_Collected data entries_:
[Start of Attachment]

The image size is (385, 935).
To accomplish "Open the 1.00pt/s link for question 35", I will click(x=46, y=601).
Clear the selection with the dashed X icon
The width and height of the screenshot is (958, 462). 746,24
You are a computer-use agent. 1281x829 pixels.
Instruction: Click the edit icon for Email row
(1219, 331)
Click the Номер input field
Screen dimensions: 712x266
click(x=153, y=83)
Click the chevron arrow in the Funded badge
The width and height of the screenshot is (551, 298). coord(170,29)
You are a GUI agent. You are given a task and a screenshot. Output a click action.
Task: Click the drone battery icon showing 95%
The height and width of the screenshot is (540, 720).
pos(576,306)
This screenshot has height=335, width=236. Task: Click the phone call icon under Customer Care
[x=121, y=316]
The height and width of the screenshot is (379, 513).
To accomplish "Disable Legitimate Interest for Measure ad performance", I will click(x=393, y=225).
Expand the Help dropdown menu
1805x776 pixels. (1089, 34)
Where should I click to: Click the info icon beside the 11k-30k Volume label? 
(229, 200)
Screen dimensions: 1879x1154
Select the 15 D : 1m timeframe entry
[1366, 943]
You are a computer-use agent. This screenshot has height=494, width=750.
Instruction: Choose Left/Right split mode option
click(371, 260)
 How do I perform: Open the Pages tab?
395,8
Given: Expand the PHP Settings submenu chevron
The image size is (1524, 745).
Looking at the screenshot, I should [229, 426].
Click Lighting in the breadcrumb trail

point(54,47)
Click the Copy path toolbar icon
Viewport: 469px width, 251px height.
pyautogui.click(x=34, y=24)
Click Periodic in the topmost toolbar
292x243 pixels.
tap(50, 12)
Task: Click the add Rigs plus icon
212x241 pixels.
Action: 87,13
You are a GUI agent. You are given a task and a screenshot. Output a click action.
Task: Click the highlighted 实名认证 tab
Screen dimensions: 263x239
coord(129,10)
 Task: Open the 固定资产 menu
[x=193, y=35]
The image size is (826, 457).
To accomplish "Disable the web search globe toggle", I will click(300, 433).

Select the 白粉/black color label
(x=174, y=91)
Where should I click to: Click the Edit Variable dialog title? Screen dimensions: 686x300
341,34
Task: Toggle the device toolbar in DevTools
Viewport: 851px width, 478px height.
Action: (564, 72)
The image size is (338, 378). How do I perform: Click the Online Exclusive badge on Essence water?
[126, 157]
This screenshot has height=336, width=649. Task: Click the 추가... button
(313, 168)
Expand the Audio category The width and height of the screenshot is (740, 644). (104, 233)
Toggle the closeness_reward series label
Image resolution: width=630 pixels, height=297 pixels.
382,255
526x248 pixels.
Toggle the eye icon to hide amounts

[End of Attachment]

_WHAT NEEDS TO BE DONE_:
From the entries, copy every line in which the word "agent" occurs.

_WRITTEN SOLUTION_:
You are a computer-use agent. 1281x829 pixels.
You are a GUI agent. You are given a task and a screenshot. Output a click action.
You are a computer-use agent. This screenshot has height=494, width=750.
You are a GUI agent. You are given a task and a screenshot. Output a click action.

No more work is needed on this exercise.